In the spring of 1986 my best friend from university and I completed our undergraduate degrees in math and computer science. Not only was Shawn my motorcycle pal, but we also played in a band together. By a quirk of physiology he bore a striking resemblance to Canuck rock guitar legend Kim Mitchell, and we were both fans of Kim’s former band, Max Webster. Combining our interests, we planned a summer motorcycle tour that we called our Universal Juveniles Big Best Summer of A Million Vacations, drawing from a few Kim/Max song titles.

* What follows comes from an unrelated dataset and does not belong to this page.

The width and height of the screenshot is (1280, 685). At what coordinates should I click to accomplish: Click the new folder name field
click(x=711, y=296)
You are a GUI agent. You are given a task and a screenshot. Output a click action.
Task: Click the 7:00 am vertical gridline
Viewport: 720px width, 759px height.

Neither of us had yet done any significant multi-day motorcycle touring, so a small warm-up tour was warranted. We picked Montreal as our destination for the May long weekend because Shawn had friends there with whom we could stay. We observed that all the cars in their Outremont neighbourhood had badly-scraped right front and left rear bumpers thanks to the daily shift of parallel parking schedules on the narrow streets. We also learned that in the city there was little patience for rule-following out-of-province bikers who waited their turn at four-way stops. Horns blasted us from behind while we yielded to the driver on the right.

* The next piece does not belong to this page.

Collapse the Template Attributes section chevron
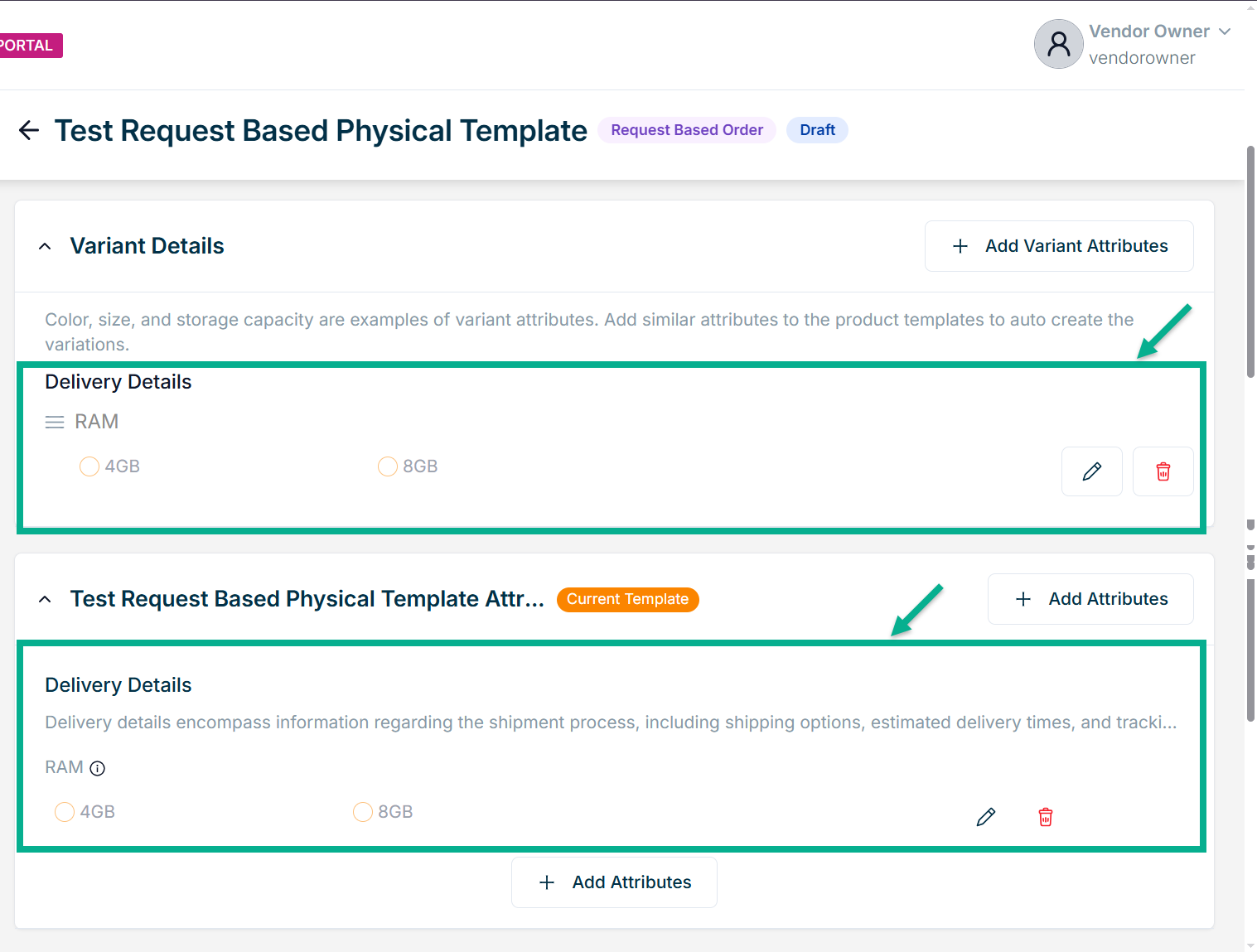pos(45,599)
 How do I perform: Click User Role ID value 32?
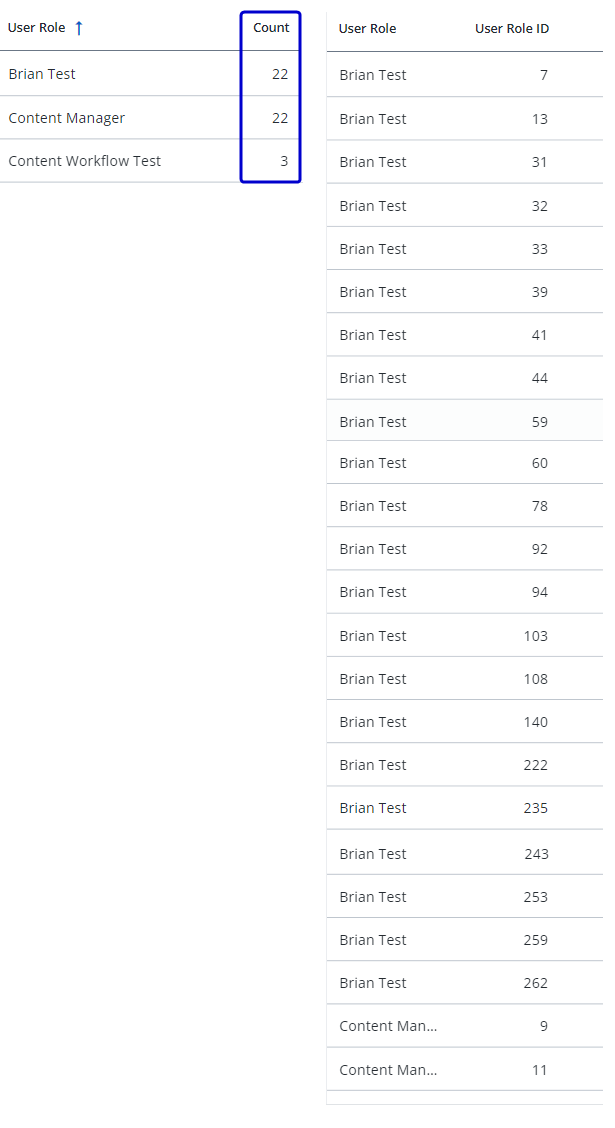click(x=540, y=206)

Communication in French was my responsibility. Typically I would translate a restaurant menu for Shawn, we would agree on something we both wanted, I would order first in French, and then he would smile at the server and say, “la même chose.” This worked well until he got ambitious in a French-only restaurant and ordered steak tartare for himself, much to the dismay of the server, who frantically scoured the venue for someone who could explain in English what he had asked for. Shredded raw beef wasn’t what he expected, but he gamely stuck with it to save face.
After our successful Quebec experience, we planned our summer trip: two weeks in the Atlantic provinces. Leaving from Waterloo, Ontario, in late June, our first day on the road began with the inevitable slog down the 401 until we diverted to the relaxing Thousand Islands Parkway. We spent the night spooked by moon voices outside the tent at the Ivy Lea campground.

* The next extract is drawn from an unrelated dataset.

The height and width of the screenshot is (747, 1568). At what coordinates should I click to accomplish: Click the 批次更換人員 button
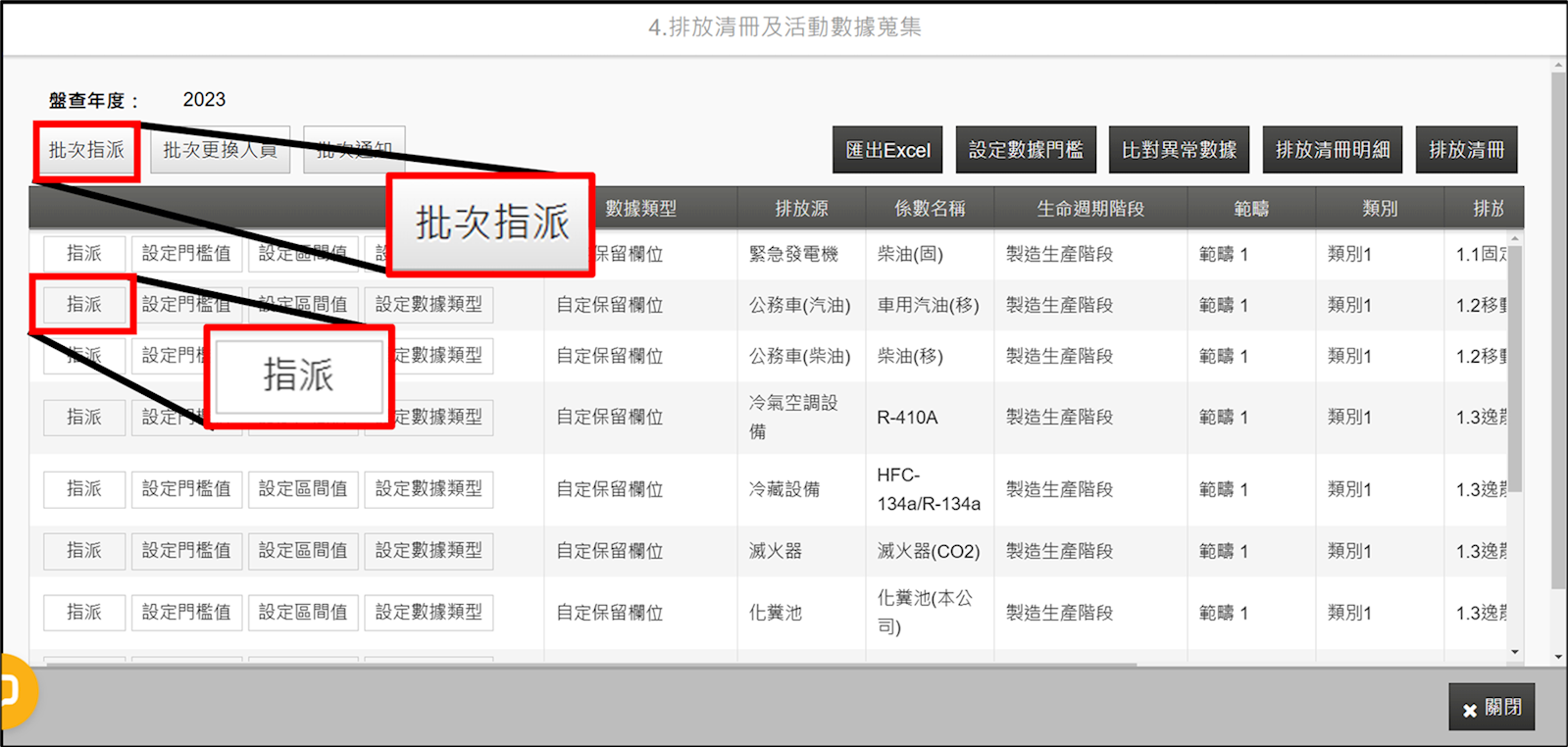[220, 150]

Shawn was the experienced tent camper so those logistics were left to him. His black and gold Yamaha Midnight Maxim 750 cruiser and my candy wineberry red ’83 Honda V45 Sabre were laden with soft luggage and camping gear. Shawn liked to ride in town, looking for people he’d like to know, and he would slow down for curves. I preferred to get out of town in search of good roads, and would speed up for curves. But we generally maintained an agreeable itinerary and pace.
We hit all the popular spots you’d expect down East: Grand Falls N.B.; the world’s longest covered bridge in Hartland; the reversing rapids in Saint John; the tidal bore at Moncton; and Flowerpot Rocks near Hopewell.
Rain did not spare us its malevolence. We shrouded ourselves in rainsuits upon docking in PEI. Shawn adopted his mantra of “follow the blue” (any little hint of clear sky) as we rode inland, red mud splashing the undercarriage while raindrops popcorned on our helmets. We had not booked accommodations in advance, and through town after town we found no open motels or restaurants. One motel sign bore the unwelcoming greeting, “Closed For The Season.” It seems PEI doesn’t open until July 1. Finally we found a spot for the night. For some reason (long-hair dudes in soaking gear, I suppose) we received the deluxe bonus treatment of a $50 damage deposit and a room at the extreme far end, where we parked under an overhang for shelter.
But fortune smiled upon us the next day with paradise skies over Cavendish Beach and the discovery of a bar that was holding an air band competition that night. We had won such a competition at university, performing to Max Webster’s “The Party,” so we were determined to enter this one too. We struck up a conversation with some young toughs hanging around the place, and one took us to his car where we rummaged through his collection of cassettes looking for something we could use. Passing on his extensive Ramones collection, we found a Prism tape and chose “Spaceship Superstar” as our vehicle to success. Ensconced in our motel room, we laughed ourselves silly as we mimed wheedly-wheedly guitar solos. We did not win the competition but we did receive acclaim as a couple of good-sport tourists.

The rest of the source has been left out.